I'm just 'thinking out loud' here.

gasyoun commented 8 years ago

Thinking makes sense. We should not make it difficult for ourself.

drdhaval2785 commented 8 years ago

@funderburkjim Bandwidth is an issue in India for sure. After I exhaust some 4 GB data usage, my internet speed reduces to 256 kb/s. Too slow to download 70 MB. So keep my consideration. Not that urgent. But yes, it is important to help me do it well.

As of now, I can see you are adding corrections list to manualByLine02.txt and then rerunning the update.sh or some part of it.

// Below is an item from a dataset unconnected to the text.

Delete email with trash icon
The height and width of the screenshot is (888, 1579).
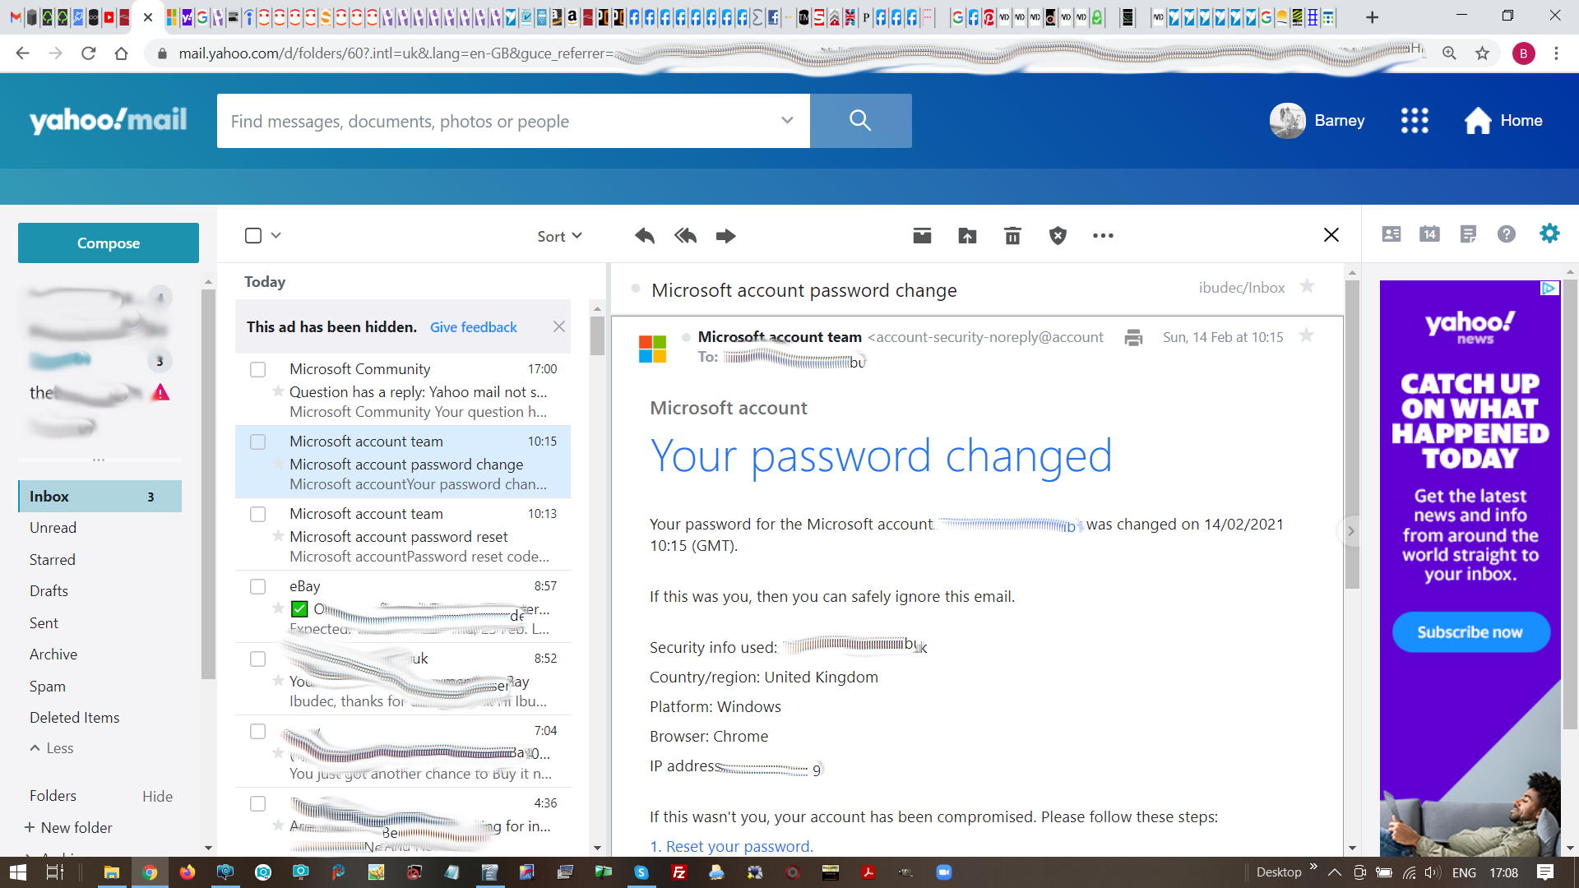[1012, 236]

If you can make manualByLine02.txt as part of this PWK repository, I may be able to keep my file updated and rerun the updation script and get as nearly fresh copy of pw.xml as possible.

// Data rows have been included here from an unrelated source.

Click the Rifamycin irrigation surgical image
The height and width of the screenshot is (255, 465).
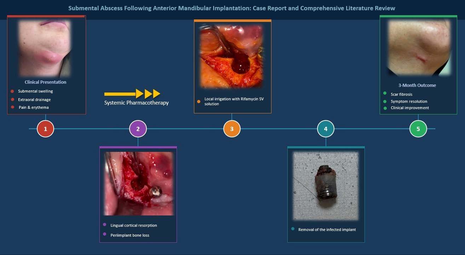232,57
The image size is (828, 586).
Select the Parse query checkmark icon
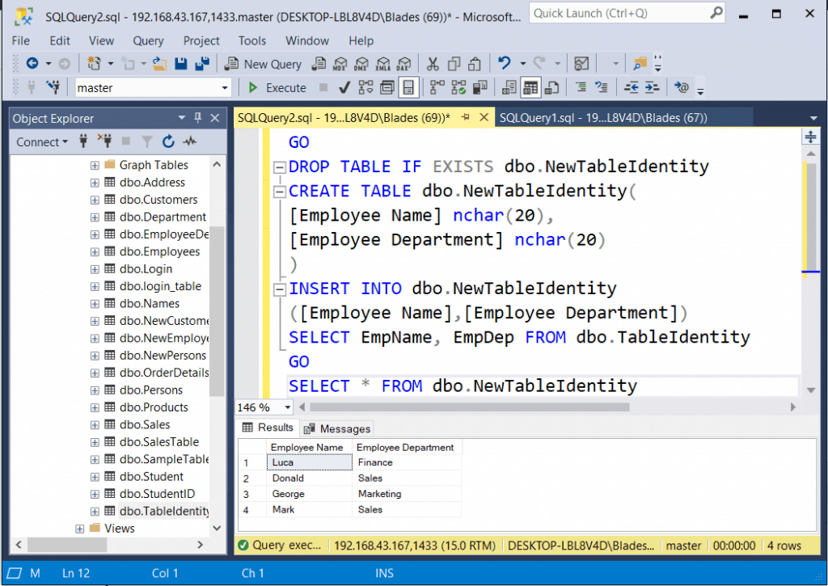coord(344,87)
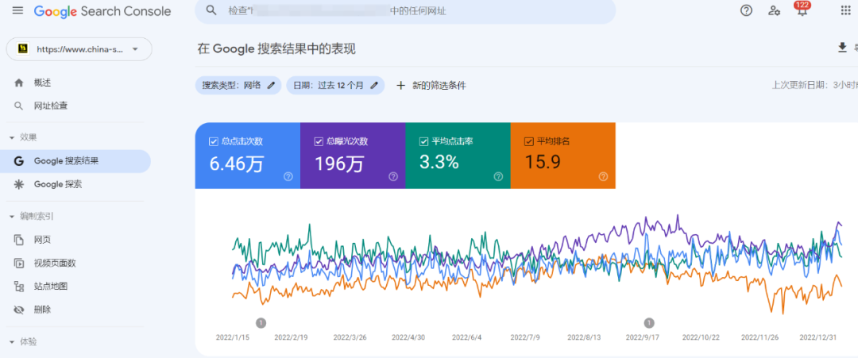Open the Google apps grid
Image resolution: width=858 pixels, height=358 pixels.
pos(845,11)
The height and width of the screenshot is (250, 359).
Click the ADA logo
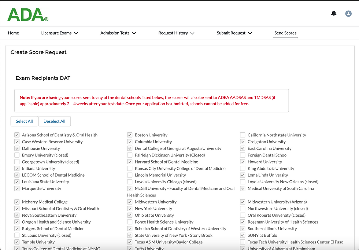(x=26, y=15)
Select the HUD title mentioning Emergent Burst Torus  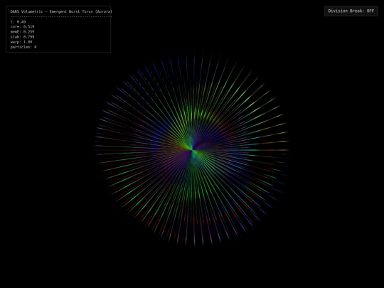(x=61, y=11)
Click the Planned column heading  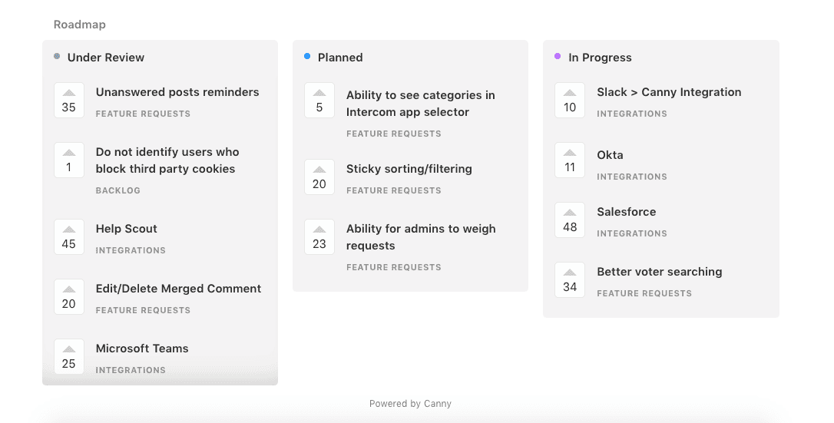(x=340, y=58)
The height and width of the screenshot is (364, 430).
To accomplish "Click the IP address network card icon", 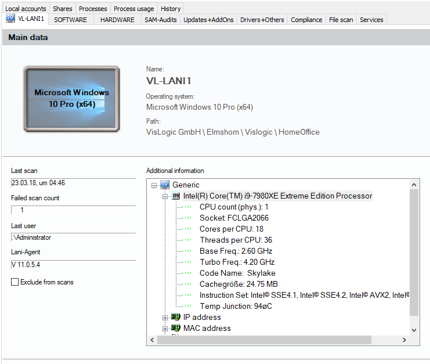I will [x=176, y=317].
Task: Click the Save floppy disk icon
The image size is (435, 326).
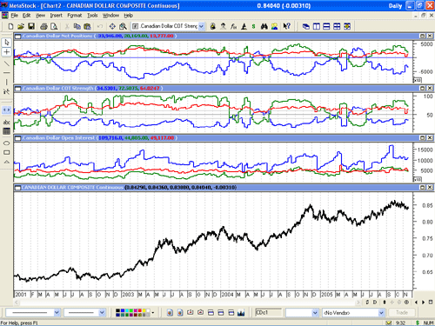Action: pyautogui.click(x=31, y=26)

funderburkjim commented 8 years ago

@drdhaval2785 Since you mention '70MB', I want to clarify one distinction, that should definitely help.

There are two downloads for PWK that have been mentioned recently:

  1. The download of the pw environment. On cologne server, I generate backups to s3 for pw the orig, pywork, and web directories. The intention here is to download these directories under \c\xampp\htdocs\cologne\pw . This is what is described here. This is the download that is roughly 70mb for pw/
  2. The download of the pwxml.zip file from the cologne downloads folder. This is a selection of material from the pywork directory. The download here is about 12mb. It contains the latest pw.xml, as well as the 'manualByLine' files used in updating. This is what I described above relative to pwxml_init.sh:, which puts pwxml in the GitHub folder

    So, for your purposes in decreasing bandwidth, and since you are probably just wanting the latest pw.xml, 2 is probably completely adequate for your needs most of the time.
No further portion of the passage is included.